Era il 2 febbraio scorso quando la Guardia di Finanza sequestrava beni
mobili e immobili, per un valore complessivo di oltre tre milioni di euro, a
tre persone responsabili della Confeuro, una grande un’associazione sindacale
operante nella provincia di Vibo Valentia. I tre soggetti in questione sono il
49enne Eugenio Lo Faro e la moglie Maria Rosa Camillò, entrambi di Soriano,
titolari inoltre del patronato "Labor" con sede a Vibo, Pizzoni e
Soriano, e di Francesco Rosario Lo Faro. Appartamenti, case al mare,
autovetture, conti correnti bancari e postali, depositi e risparmio, polizze
assicurative, fondi pensioni e conti deposito titolo. Questa la fortuna
accumulata dagli indagati a cui il Gip del tribunale di Vibo Valentia, su
richiesta della Procura della Repubblica, aveva disposto una misura cautelare
patrimoniale, ovvero il sequestro di tali beni. Per capire in che modo gli
indagati hanno potuto far lievitare quanto illecitamente prelevato, basti
pensare che il Lo Faro era l’unico soggetto delegato ad operare nei rapporti
bancari e postali intestati all’associazione, mentre la Camillò e Lo Faro
Francesco erano componenti della presidenza territoriale, vale a dire l’organo
preposto alla redazione dei consuntivi.

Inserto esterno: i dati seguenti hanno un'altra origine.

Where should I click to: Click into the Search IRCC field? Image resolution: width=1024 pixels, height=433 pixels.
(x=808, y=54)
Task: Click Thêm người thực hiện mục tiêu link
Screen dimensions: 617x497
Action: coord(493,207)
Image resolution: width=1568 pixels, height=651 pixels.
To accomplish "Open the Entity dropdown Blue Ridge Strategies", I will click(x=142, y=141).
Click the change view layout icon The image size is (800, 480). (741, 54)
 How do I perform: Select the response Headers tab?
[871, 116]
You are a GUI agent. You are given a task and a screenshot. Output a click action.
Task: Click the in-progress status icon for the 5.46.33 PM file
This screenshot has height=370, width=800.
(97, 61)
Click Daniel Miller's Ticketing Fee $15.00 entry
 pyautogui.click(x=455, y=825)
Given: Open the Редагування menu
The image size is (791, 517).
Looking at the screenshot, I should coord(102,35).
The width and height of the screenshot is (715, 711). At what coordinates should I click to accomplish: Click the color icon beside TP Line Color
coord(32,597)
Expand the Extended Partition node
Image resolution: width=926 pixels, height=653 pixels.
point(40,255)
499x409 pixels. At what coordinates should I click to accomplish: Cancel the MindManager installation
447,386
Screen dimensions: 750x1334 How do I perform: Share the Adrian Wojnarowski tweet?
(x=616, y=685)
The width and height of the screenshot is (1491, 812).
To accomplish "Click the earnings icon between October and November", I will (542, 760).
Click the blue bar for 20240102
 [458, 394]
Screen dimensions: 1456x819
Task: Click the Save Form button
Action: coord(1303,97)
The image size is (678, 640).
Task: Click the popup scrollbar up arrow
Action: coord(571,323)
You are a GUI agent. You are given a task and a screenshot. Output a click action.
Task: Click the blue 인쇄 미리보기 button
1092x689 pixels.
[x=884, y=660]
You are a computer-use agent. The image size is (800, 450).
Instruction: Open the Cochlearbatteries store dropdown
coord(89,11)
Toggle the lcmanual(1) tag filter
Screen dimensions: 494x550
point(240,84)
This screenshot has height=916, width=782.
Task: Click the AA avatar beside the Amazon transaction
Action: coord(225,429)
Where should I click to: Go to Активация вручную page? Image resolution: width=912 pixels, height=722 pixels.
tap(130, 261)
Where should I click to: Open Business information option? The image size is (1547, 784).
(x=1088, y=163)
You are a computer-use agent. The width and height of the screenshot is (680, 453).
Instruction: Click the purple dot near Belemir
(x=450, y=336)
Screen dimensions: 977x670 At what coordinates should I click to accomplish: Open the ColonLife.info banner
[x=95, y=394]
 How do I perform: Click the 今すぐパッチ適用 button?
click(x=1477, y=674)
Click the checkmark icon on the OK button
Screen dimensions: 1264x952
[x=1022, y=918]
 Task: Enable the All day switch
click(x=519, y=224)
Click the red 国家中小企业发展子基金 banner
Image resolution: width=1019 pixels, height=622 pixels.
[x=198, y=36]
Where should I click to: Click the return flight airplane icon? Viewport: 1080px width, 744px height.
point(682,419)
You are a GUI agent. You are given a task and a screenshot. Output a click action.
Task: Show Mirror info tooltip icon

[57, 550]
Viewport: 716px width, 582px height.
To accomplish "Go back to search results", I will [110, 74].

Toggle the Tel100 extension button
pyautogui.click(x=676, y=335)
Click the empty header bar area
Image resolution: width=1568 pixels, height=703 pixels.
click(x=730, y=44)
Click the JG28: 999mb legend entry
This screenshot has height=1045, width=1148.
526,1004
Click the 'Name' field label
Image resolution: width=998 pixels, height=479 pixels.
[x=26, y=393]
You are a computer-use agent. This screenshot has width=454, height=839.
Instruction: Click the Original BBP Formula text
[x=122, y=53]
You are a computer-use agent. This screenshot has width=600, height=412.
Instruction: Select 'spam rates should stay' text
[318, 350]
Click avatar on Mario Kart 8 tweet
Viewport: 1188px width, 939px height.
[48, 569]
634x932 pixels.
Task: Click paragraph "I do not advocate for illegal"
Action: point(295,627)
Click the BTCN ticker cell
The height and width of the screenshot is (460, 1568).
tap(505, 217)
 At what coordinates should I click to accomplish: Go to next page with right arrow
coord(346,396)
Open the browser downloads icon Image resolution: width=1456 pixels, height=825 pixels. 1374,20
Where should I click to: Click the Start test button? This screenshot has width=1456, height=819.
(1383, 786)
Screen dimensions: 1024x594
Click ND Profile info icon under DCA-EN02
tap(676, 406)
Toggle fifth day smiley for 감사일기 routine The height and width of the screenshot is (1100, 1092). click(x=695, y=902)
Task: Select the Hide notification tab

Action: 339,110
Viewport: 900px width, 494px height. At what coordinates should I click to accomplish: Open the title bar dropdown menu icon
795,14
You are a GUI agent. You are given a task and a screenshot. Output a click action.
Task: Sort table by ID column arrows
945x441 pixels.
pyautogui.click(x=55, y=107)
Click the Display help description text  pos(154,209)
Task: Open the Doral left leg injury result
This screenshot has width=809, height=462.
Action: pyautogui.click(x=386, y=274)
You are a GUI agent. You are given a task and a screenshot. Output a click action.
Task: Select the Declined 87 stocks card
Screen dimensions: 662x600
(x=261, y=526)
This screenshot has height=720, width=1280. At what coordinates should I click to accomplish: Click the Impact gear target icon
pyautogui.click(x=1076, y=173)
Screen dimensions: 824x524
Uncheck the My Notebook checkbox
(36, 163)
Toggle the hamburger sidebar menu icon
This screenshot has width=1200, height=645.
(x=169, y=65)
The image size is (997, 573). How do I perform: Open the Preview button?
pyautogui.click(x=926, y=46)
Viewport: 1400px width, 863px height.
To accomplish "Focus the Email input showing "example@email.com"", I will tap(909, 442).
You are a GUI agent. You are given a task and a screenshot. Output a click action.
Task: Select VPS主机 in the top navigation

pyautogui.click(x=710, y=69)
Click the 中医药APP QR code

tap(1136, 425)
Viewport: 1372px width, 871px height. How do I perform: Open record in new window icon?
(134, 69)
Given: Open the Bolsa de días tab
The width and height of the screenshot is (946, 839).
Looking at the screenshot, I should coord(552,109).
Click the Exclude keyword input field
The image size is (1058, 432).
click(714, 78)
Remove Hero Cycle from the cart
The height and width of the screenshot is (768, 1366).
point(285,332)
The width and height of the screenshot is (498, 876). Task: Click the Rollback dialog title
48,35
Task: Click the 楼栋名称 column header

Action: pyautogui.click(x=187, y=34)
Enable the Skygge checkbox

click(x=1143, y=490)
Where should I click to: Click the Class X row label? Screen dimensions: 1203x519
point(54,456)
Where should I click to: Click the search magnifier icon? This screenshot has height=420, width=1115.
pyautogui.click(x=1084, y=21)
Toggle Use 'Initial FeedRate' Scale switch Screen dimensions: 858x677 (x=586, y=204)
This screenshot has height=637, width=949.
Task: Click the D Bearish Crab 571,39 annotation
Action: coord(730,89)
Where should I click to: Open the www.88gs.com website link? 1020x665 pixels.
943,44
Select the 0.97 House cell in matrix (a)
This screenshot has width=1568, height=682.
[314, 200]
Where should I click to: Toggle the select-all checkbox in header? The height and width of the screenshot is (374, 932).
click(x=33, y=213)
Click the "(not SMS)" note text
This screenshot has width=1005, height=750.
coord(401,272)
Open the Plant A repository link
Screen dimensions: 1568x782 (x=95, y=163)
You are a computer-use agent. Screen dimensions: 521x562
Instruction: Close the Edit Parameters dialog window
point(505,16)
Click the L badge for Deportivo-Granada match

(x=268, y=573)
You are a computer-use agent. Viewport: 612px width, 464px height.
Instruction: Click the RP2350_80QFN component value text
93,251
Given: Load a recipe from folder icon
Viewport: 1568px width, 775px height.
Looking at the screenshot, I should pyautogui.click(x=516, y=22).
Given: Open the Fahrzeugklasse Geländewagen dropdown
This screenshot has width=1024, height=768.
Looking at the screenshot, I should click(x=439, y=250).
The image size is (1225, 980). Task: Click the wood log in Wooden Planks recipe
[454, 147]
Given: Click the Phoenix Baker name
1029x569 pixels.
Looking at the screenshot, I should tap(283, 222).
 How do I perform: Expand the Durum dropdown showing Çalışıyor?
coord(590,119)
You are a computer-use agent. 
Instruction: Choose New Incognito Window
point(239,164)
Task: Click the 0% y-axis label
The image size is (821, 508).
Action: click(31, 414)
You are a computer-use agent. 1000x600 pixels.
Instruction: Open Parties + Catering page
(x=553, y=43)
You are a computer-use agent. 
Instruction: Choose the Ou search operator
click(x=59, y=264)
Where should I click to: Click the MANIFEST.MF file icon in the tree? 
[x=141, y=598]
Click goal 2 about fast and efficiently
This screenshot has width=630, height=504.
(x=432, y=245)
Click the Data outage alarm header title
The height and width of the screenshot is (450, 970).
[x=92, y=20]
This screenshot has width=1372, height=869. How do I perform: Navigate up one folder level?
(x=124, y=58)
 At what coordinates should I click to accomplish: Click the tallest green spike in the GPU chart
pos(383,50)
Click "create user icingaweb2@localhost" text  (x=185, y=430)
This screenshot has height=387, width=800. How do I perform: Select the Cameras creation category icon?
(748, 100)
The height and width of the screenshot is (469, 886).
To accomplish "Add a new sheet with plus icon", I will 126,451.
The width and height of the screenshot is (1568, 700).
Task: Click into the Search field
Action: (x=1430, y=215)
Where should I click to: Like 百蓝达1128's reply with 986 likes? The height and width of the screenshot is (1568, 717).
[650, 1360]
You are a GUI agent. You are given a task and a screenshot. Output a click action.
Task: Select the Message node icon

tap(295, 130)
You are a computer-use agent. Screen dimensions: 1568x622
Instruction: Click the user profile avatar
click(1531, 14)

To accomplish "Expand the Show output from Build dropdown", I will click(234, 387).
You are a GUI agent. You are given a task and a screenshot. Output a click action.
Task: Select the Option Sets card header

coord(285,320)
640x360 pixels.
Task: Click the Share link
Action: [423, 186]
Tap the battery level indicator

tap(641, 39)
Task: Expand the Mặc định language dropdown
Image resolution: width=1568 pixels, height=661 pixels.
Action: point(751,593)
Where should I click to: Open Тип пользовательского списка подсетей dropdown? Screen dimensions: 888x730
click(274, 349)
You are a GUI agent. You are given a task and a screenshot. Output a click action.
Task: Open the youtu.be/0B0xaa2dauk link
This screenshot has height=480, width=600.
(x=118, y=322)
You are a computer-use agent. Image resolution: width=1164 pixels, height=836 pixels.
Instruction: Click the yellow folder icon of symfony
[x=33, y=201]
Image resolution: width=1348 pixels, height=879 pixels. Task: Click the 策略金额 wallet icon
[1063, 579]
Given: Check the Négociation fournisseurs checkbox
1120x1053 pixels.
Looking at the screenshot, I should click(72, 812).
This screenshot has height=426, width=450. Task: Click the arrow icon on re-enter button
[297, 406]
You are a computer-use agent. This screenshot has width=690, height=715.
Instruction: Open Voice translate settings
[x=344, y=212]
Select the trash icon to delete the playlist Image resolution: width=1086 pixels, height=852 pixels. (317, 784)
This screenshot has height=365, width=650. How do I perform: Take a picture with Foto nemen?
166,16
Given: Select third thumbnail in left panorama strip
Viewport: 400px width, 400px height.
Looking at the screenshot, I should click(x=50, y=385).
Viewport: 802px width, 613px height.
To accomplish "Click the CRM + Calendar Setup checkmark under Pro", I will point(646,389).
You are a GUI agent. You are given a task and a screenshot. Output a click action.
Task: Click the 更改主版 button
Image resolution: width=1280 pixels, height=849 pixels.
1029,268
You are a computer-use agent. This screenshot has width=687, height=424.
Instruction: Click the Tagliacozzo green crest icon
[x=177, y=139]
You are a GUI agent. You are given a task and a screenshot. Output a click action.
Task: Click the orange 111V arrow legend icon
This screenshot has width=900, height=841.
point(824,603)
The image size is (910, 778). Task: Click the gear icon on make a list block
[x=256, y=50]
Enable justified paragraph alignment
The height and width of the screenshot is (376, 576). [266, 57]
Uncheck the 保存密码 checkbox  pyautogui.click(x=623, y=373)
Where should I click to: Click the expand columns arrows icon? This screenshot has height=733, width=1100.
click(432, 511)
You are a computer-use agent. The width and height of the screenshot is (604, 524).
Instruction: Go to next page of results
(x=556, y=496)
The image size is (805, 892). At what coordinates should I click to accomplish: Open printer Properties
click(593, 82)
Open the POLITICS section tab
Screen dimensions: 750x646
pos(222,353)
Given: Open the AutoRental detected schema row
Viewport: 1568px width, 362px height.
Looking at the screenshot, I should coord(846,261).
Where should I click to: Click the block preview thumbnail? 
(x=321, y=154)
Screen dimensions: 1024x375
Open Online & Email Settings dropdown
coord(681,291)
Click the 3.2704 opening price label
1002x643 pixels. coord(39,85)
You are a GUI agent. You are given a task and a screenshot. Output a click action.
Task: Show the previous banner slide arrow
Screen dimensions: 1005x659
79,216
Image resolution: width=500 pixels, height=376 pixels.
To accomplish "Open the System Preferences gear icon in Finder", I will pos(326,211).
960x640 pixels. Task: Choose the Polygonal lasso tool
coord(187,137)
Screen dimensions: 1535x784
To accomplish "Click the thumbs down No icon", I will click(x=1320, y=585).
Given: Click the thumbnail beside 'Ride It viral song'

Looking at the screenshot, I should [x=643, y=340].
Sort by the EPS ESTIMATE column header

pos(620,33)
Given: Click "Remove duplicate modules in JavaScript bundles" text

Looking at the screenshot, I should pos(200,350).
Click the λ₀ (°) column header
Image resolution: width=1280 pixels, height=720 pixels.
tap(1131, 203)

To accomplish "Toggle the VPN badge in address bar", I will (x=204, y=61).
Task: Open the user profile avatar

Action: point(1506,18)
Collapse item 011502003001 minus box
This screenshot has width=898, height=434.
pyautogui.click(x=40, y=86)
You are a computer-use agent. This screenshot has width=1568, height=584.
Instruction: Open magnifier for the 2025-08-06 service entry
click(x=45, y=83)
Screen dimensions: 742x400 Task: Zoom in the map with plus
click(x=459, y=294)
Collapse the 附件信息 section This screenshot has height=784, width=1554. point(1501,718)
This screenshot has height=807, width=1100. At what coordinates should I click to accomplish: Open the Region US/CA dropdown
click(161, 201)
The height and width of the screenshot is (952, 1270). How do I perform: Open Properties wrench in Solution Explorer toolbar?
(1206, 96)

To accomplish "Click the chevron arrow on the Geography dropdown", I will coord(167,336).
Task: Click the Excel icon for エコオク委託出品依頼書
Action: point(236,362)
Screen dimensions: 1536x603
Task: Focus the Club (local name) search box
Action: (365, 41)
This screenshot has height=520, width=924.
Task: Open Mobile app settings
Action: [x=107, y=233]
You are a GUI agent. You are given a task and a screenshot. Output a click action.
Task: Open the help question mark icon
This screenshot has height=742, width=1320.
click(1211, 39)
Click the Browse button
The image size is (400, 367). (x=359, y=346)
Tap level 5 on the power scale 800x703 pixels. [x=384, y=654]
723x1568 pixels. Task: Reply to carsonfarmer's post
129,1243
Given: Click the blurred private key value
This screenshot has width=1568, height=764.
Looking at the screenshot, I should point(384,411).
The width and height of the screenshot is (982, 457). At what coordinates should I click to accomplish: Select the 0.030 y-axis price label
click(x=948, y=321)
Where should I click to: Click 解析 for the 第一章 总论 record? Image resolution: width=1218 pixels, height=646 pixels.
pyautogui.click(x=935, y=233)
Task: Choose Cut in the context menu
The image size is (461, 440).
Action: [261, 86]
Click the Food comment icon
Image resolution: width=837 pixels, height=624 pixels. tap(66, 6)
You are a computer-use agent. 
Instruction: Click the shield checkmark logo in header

Stando alle accuse mosse nei loro confronti,
prelevavano arbitrariamente il denaro dell’associazione. I soldi, dal conto
corrente intestato alla Confeuro, venivano depositati nei loro conti correnti
privati. Il denaro riscosso, dunque, non era impiegato per il perseguimento
delle attività statuarie, ma, attraverso una serie di operazioni bancarie,
veniva distratto e depositato su conti correnti bancari riconducibili agli
indagati e utilizzato per fini personali. Le risultanze delle indagini,
coordinate dal Sostituto Procuratore della Repubblica, Benedetta Callea, hanno
portato il giudice del Tribunale di Vibo ad indagare i responsabili per
appropriazione indebita aggravata e autoreciclaggio.
La notizia di oggi è che Eugenio Lo Faro, come precisato, presidente e
rappresentante legale della Confeuro, è stato raggiunto da un’ordinanza
applicativa di misura cautelare interdittiva spiccata dal Giudice per le
indagini preliminari Graziamaria Monaco su richiesta del P.M. In pratica, il Lo
Faro non potrà esercitare l’attività imprenditoriale, per un periodo di dodici
mesi. La misura restrittiva applicata
dal Gip è finalizzata alla salvaguardia dell’integrità dell’ingente patrimonio
a disposizione dell’associazione. Un provvedimento che è il frutto del
prosieguo di un’inchiesta che ha permesso agli inquirenti di mettere in luce
l’attività criminosa di un’organizzazione sindacale dedita alla distrazione dei
proventi per uso personale e per il mantenimento di uno stile di vita
tutt’altro che frugale.
Un immenso giro di soldi che continuava a generare altro denaro e altre
attività illecite. Ad esempio, i ricavi e i profitti delle vendite dei titoli
venivano utilizzati, secondo il Gip, in
nuove operazioni di compravendita immobiliare.
Ma ora, per la coppia sorianese, è arrivato il momento di un lungo
periodo di fermo. L’interdizione di continuare ad esercitare le febbrili
attività imprenditoriali è il secondo, e forse non ultimo, step degli esiti
dell’intenso lavoro del PM e della Guardia di Finanza. Un’indagine, insomma,
che promette nuovi sviluppi.
Nella foto: il sostituto procuratore Benedetta Callea.